Nova Resource:Dumps/Archive.org

From Wikitech

Archive.org refers to the Internet Archive, which is a library of stuff, mainly scanned books, but can contain almost anything that is of free content.

We are currently working on moving the public datasets to the Archive for preservation, although right now its mainly being handled by volunteers (specifically Hydriz and Nemo).

Archiving

There is a Cloud VPS project called "Dumps" that is dedicated to running the archiving processes by volunteers. Currently, the datasets that are being archived are:

  1. Adds/Changes dumps (source) - Runs automatically via crontab
  2. Main database dumps - Runs automatically via an archiving daemon
  3. Wikimedia visitor project statistics (hourly versions, grouped by month) - Manually run
  4. Other available Wikimedia datasets

Code

The source code for all the files used in this project are available on GitHub. These code might (in the future) find its way into the Wikimedia Gerrit repository, but there is no plans on doing so right now.

The archiving of all datasets is managed by an archiving daemon under the project "Balchivist". It regularly scans for new dumps and feeds them into a database, which will be picked up by an "archive runner" which will archive the dump at a later stage. Code is available here.

Metadata

As for metadata, it's important to keep it correct and consistent, if not rich, so that things are easy to find, bulk download and link.

Caveats

  • Never assume some data is safe.
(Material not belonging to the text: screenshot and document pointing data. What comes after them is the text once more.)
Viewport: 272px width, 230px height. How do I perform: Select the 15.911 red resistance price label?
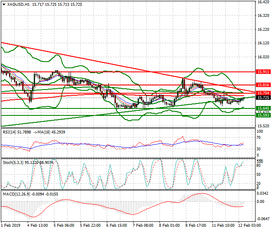coord(263,71)
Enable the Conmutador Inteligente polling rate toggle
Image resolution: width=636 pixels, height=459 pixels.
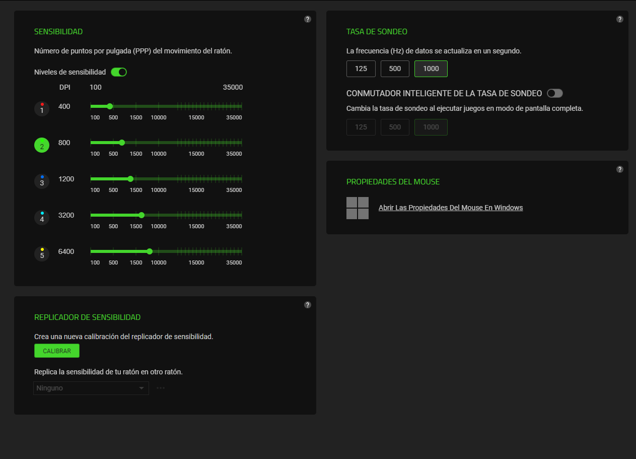(x=554, y=93)
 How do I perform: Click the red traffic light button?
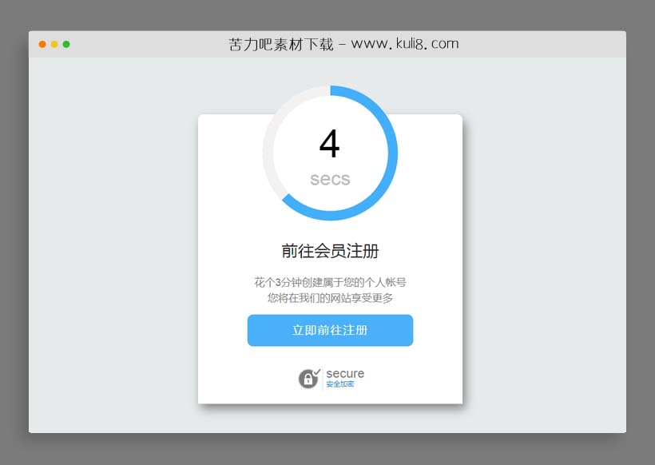(x=41, y=46)
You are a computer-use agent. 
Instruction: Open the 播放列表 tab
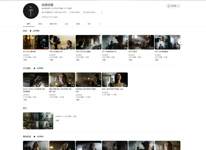(x=53, y=24)
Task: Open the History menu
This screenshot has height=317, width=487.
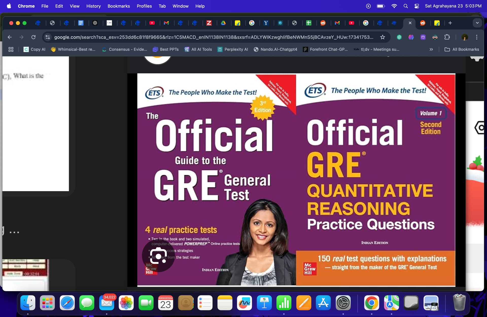Action: pos(93,6)

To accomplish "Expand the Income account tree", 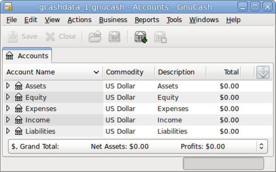I will 8,120.
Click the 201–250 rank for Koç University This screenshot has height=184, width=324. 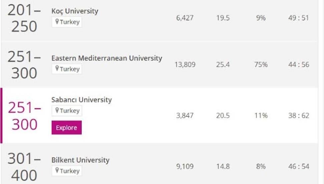[24, 18]
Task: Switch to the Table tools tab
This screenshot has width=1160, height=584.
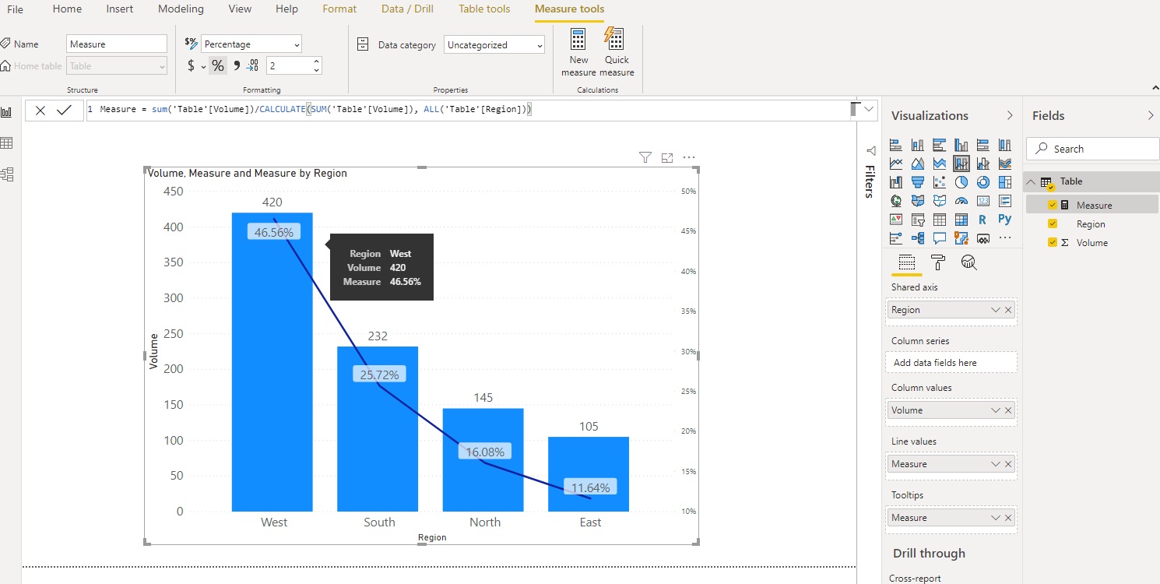Action: point(484,9)
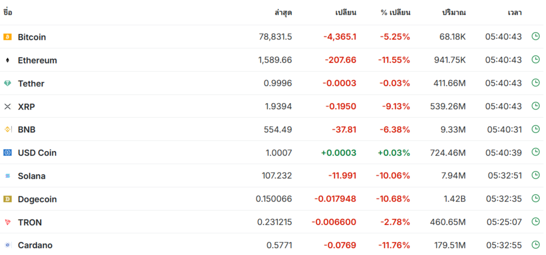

If we didn't archive something and you can archive it before us, do so! Use archive.org and we'll notice, filling any gap. Please ping us to have your item moved into the collection.

Internet Archive tips

  • It's fine to upload to "opensource" collection with "wikiteam" keyword and let the collection admins among us to sort it later.
  • Every new archival code should use the IA library: https://pypi.python.org/pypi/internetarchive
  • On duplication: first of all, be thankful of Internet Archive's generosity and efficiency with little funding. Second, SketchCow> [...] uploading stuff of dubious value or duplication to archive.org: [...] gigabytes fine, tens of gigabytes problematic, hundreds of gigabytes bad.
    • For instance, it's probably pointless to archive two copies of the same XML, one compressed in 7z and one in bz2. Just archive the 7z copy; fast consumption needing bzcat and whatever will rely on the original site.
  • As of summer 2014, upload is one or two orders of magnitude faster than it used to be. It's not uncommon to reach 350 Mb/s upstream to s3.us.archive.org.
  • Ask more on #wikiteam or #internetarchive at EFNet for informal chat, or on the archive.org forums for discoverability.
  • Especially when the files are huge, remember to disable automatic derive: it creates data transfer for no gain.

Development

Expansion of scope

  • Archive the main database dumps: Done
  • Archive the full media tarballs: In progress
    • A blueprint is currently being drafted on the best method to archive the media on all Wikimedia wikis (including Commons) while using minimal resources.

Robustness

  • Improve overall usability of items on Archive.org: Done
  • Better error handling/skipping errors: Done

Speed

  • Implement parallelization: Done
  • Tap into multipart uploading for S3: In progress
    • Multipart uploads are slower overall compared to using direct uploads. Work is also being done to ensure that multipart uploads can easily resume.